You can create instances from these declarations using the following command:


/* Adapted from sample at:
<http://www.engin.umd.umich.edu/CIS/course.des/cis479/prolog/>
This app can answer questions about sisterhood & love, e.g.:
# Is alice a sister of harry?
?-sisterof( alice, harry )
# Which of alice' sisters love wine?
?-sisterof( X, alice ), love( X, wine)
*/
sisterof( X, Y ) :- parents( X, M, F ),
          female( X ),
          parents( Y, M, F ).
parents( edward, victoria, albert ).
parents( harry, victoria, albert ).
parents( alice, victoria, albert ).
female( alice ).
loves( harry, wine ).
loves( alice, wine ).

Note that these classes match the previous DTD very well. The mapping is basically 11; In addition to the need to quantify and interchangeably use intermediaries for nested tags (intermediary names are marked with leading underscores).

Also note that although these classes are created using the standard Python syntax, they also have an unusual (and more concise) feature: they have no methods or instance data. Define classes separately to inherit classes from a framework that is limited by the class attributes of single 1. For example, < chapter > Is the other tag sequence, namely < title > It is followed by one or more < paragraph >The tag. But all we need to do to ensure that the constraints are observed in the instance is declare the chapter class in this simple way.

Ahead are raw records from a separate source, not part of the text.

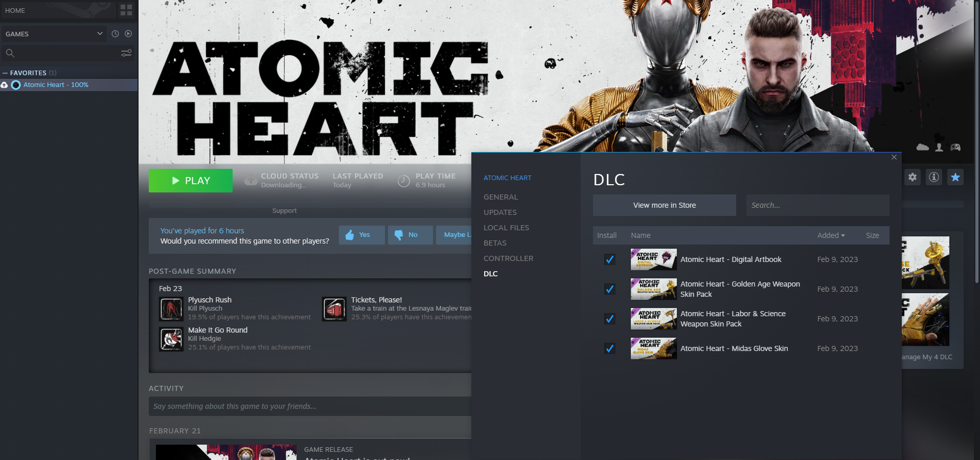
Task: Open the library filter options icon
Action: coord(126,53)
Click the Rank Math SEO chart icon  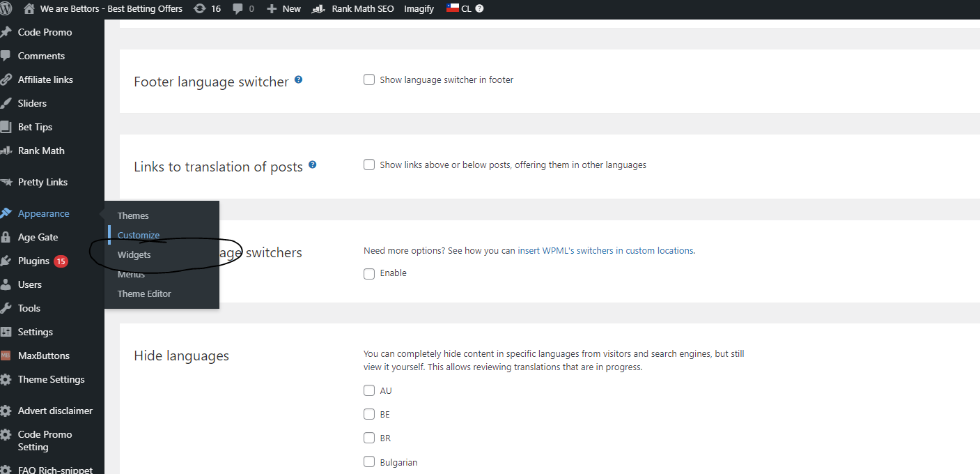pos(319,8)
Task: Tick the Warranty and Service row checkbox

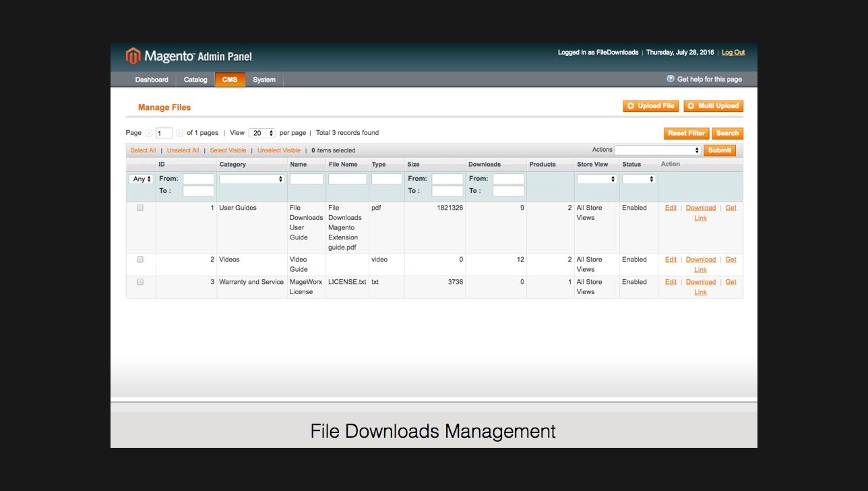Action: click(140, 282)
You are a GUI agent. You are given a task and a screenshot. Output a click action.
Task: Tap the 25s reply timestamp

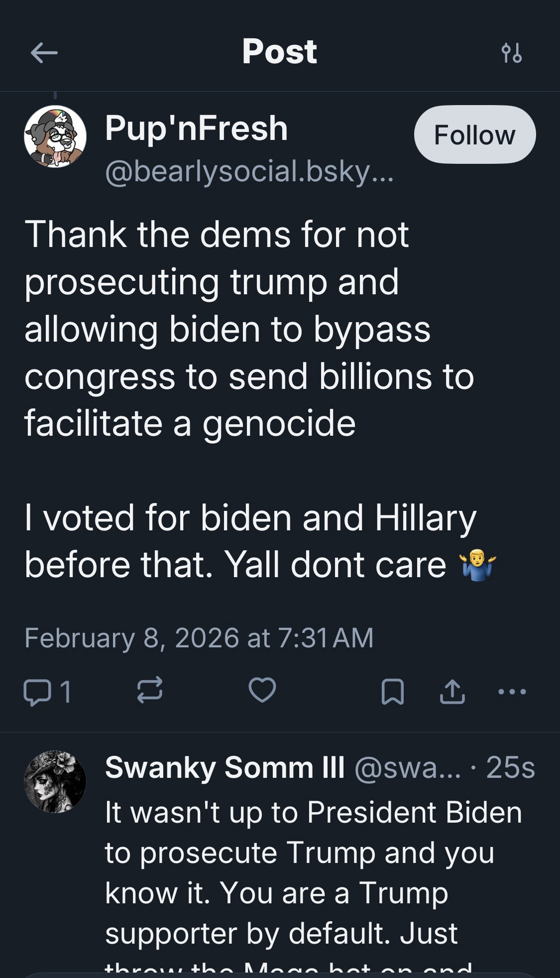[x=510, y=767]
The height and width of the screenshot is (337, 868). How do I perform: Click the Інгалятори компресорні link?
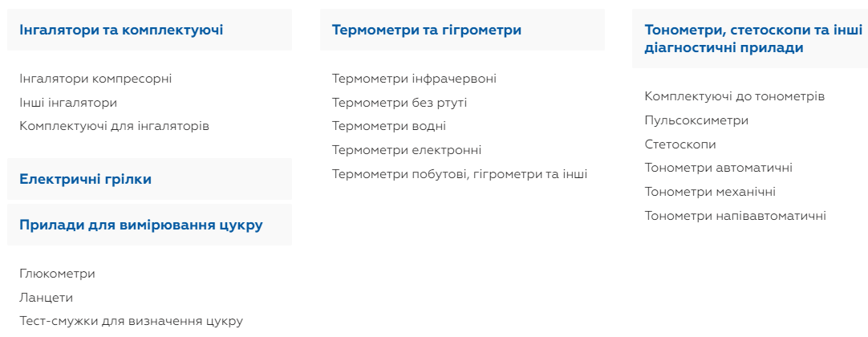point(95,79)
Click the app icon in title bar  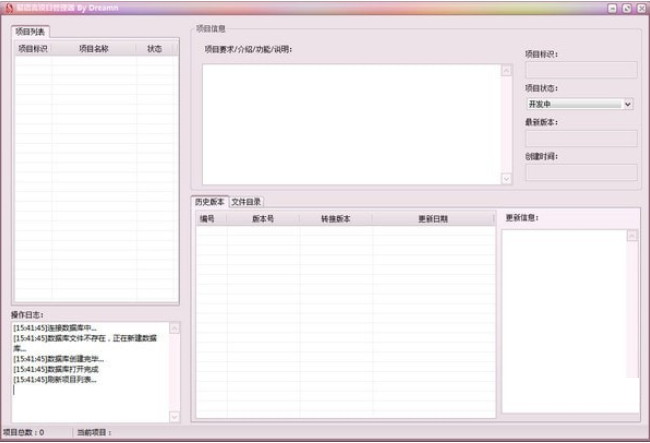(8, 7)
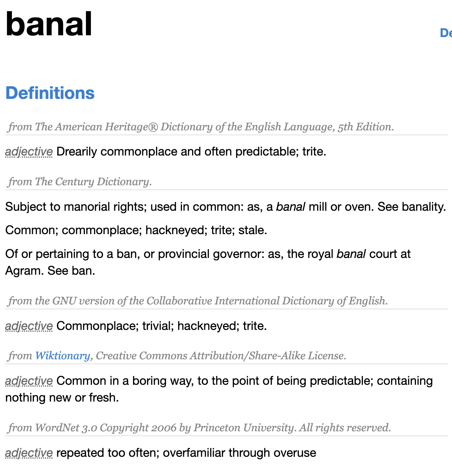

. Write like gnosis xml. validity. Seq parent program mainly involved in the "skills", is the research instance during initialization. __class__ properties. Class chapter does not initialize itself, so call its parent class's s s 249en__ () method. But the self passed to the parent class s 250en__ () is an instance of chapter, and self knows chapter. In order to illustrate this 1 point, the following is a list of some gnosis. xml. validity. Seq implementation:
Listing 11. Class gnosis. xml. validity. Seq


/* Adapted from sample at:
<http://www.engin.umd.umich.edu/CIS/course.des/cis479/prolog/>
This app can answer questions about sisterhood & love, e.g.:
# Is alice a sister of harry?
?-sisterof( alice, harry )
# Which of alice' sisters love wine?
?-sisterof( X, alice ), love( X, wine)
*/
sisterof( X, Y ) :- parents( X, M, F ),
          female( X ),
          parents( Y, M, F ).
parents( edward, victoria, albert ).
parents( harry, victoria, albert ).
parents( alice, victoria, albert ).
female( alice ).
loves( harry, wine ).
loves( alice, wine ).

Once the application programmer attempts to create an instance of chapter, the instantiation code checks to see if chapter has been declared with the required._order class property, and to see if the property is the desired tuple object. The.validate () method does a step forward check to make sure that the object used to initialize the instance belongs to the corresponding class specified in._order.

When the statement

Declarative programming styles are almost always more straightforward in terms of declaring constraints than imperative or procedural styles. Of course, not all programming problems are about constraints - or at least that's not always a natural law. But if rules-based systems, such as syntax and inference systems, can be described declaratively, then their problems are easier to deal with. Imperative validation of grammatical correctness can quickly become a very convoluted "spaghetti code" (spaghetti code) and difficult to debug. The declaration of patterns and rules can still be simpler.

Of course, at least in Python, validation and enhancement of declarative rules always comes down to procedural checks. But this kind of procedural checking is appropriate in well-tested library code. Individual applications should rely on simpler declarative interfaces provided by libraries such as Spark or PLY or gnosis.xml.validity. Other libraries, such as xmlproc, SimpleParse, or ft.4xslt, can use declarative styles even though they are not declared in Python (Python certainly applies to their domain).